# Most challenging problem from I. N. Herstein's Algebra Book

1. Apr 7, 2010

### karthikvs88

Let R be a ring in which x3=x for every x in R. Prove that R is a commutative ring.

This is (word-for-word) in Herstein, Topics in Algebra, Ch. 3 sec. 4, problem 19. Apparently, Herstein commented that this one problem generated more mail than the entire remainder of the book.

The proof (due to Derek Holt) I found is as follows:

An element x is called central if xy=yx for all y in R.
Note that the central elements form a subring of R.

1. xy = 0 => yx = 0.
(Proof: yx = (yx)^3 = y (xy)^2 x = 0.)

2. x^2 = x => x central.
(Proof: x(y - xy) = xy - x^2y = xy-xy=0, so (by 1) (y - xy)x = 0,
and yx = xyx.
Similarly, (y - yx)x = 0 => x(y - yx) = 0 => xy = xyx.)

3. x^2 is central for all x in R. (by 2, because (x^2)^2 = x^4 = x^2).
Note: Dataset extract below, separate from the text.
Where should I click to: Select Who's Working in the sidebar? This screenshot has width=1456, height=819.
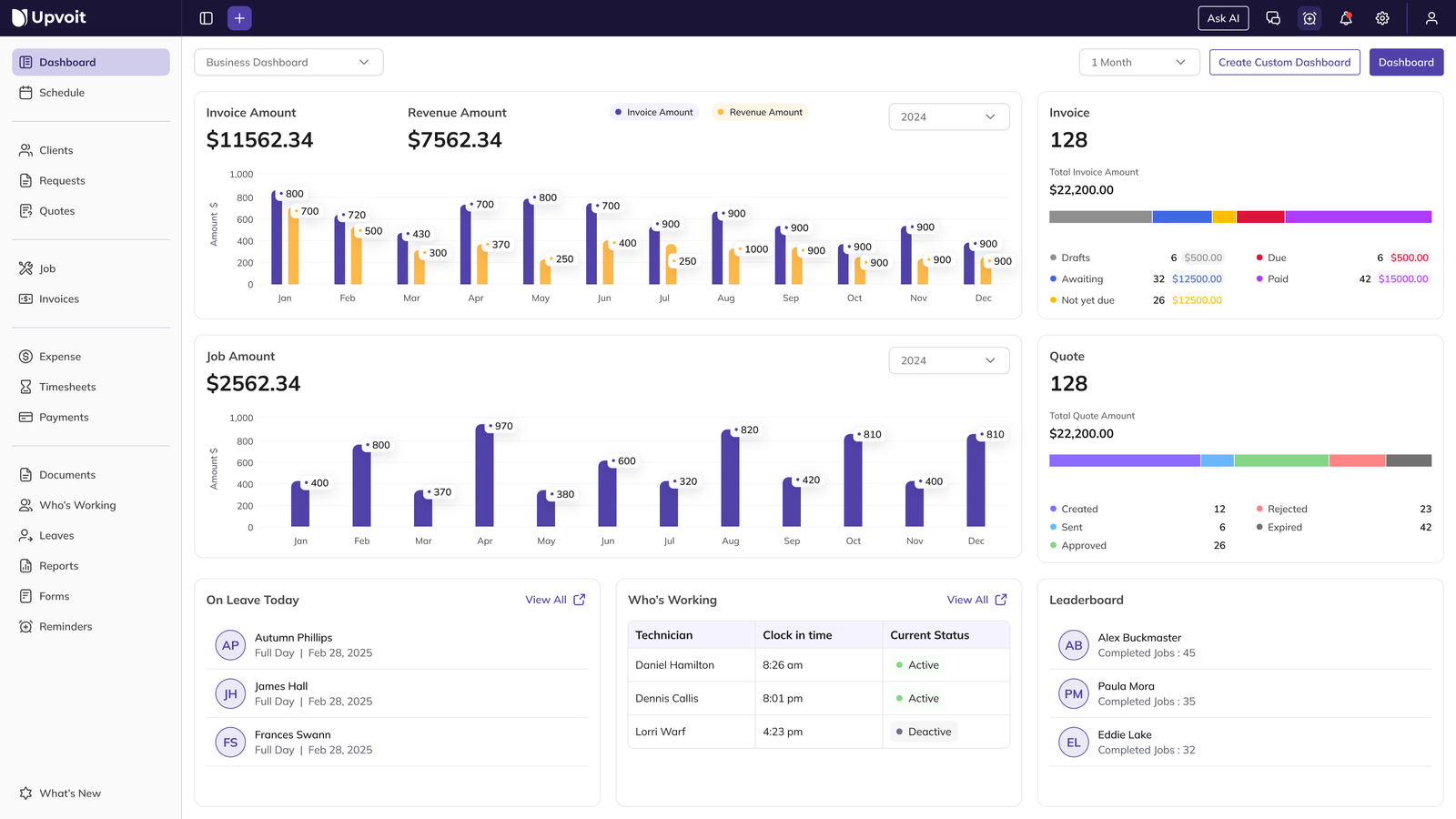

4. If x^2 = nx for an integer n, then x is central.
(Proof: x = x^3 = qx^2, which is central by 3.)

5. x + x^2 is central for all x in R.
(Proof: By 4, because (x + x^2)^2 = 2(x + x^2).)

6. By 3 and 5, x = (x + x^2) - x^2 is central, completing the proof.

This proof can the found by scrolling to the very end of this page:
http://www.math.niu.edu/~rusin/known-math/99/commut_ring [Broken]

I understand all the steps except for 4. How did he conclude that x is central in step 4?

Last edited by a moderator: May 4, 2017
2. Apr 8, 2010

### rasmhop

Suppose x is central and n is a positive integer. Then for any other element y we have xy=yx and therefore:
\begin{align*} (nx)y&=(x+x+\cdots+x)y \\ &= xy+xy+\cdots+xy \\ &= yx + yx +\cdots + yx \\ &= y(x+x+\cdots+x) \\ &= y(nx)\end{align*}
which shows that nx is also central. The same can be shown to hold if n is negative or 0. Thus if x is central, then so is nx. This may be considered well-known by the author of the proof which is probably why he left it out.

In 4 you know that x^2 is central, and therefore qx^2=x is also central (q=n is an integer).